Content starts

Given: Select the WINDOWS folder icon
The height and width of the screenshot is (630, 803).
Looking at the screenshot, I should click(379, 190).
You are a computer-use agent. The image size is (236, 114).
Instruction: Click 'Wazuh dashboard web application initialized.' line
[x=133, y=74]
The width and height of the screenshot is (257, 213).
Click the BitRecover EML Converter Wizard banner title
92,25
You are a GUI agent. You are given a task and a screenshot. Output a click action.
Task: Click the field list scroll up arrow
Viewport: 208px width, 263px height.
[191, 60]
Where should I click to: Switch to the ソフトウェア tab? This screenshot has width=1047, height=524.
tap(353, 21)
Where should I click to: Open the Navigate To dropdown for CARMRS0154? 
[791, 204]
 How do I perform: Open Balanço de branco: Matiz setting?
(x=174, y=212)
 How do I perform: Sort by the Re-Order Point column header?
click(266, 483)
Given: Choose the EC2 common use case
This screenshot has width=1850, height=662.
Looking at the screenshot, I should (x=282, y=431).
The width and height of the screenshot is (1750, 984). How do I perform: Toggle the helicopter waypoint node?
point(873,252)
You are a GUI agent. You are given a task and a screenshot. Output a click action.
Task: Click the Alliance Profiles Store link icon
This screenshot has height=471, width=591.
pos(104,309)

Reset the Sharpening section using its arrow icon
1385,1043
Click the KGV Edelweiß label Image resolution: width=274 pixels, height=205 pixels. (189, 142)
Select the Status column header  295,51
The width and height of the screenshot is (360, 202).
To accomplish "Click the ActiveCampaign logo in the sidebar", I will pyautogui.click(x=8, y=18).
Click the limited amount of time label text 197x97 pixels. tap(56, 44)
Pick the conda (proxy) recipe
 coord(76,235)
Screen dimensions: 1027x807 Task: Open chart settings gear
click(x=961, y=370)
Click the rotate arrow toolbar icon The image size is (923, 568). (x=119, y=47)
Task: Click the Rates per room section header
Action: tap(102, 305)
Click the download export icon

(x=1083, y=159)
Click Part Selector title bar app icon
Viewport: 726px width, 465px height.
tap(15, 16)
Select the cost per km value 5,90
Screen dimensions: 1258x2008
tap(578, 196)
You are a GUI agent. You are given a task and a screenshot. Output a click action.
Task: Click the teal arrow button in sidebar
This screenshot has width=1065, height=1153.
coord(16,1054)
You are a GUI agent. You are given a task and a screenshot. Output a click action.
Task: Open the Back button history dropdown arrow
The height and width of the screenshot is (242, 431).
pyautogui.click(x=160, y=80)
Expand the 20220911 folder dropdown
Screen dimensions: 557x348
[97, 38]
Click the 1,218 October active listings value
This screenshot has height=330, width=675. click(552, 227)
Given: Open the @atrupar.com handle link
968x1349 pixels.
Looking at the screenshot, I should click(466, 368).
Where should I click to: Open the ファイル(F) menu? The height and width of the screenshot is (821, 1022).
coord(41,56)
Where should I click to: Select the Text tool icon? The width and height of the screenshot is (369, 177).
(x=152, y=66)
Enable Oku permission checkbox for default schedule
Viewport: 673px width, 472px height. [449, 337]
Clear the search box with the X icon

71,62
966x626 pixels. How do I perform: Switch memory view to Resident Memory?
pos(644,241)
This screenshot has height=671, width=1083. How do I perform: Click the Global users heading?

Content ends

=== Work instructions ===
Your output must contain exactly the lines from the one containing "Click Part Selector title bar app icon" to the final line of the data above, and no other text.

=== Worked solution ===
Click Part Selector title bar app icon
Viewport: 726px width, 465px height.
tap(15, 16)
Select the cost per km value 5,90
Screen dimensions: 1258x2008
tap(578, 196)
You are a GUI agent. You are given a task and a screenshot. Output a click action.
Task: Click the teal arrow button in sidebar
This screenshot has width=1065, height=1153.
coord(16,1054)
You are a GUI agent. You are given a task and a screenshot. Output a click action.
Task: Open the Back button history dropdown arrow
The height and width of the screenshot is (242, 431).
pyautogui.click(x=160, y=80)
Expand the 20220911 folder dropdown
Screen dimensions: 557x348
[97, 38]
Click the 1,218 October active listings value
This screenshot has height=330, width=675. click(552, 227)
Given: Open the @atrupar.com handle link
968x1349 pixels.
Looking at the screenshot, I should click(466, 368).
Where should I click to: Open the ファイル(F) menu? The height and width of the screenshot is (821, 1022).
coord(41,56)
Where should I click to: Select the Text tool icon? The width and height of the screenshot is (369, 177).
(x=152, y=66)
Enable Oku permission checkbox for default schedule
Viewport: 673px width, 472px height. [449, 337]
Clear the search box with the X icon

71,62
966x626 pixels. How do I perform: Switch memory view to Resident Memory?
pos(644,241)
This screenshot has height=671, width=1083. How do I perform: Click the Global users heading?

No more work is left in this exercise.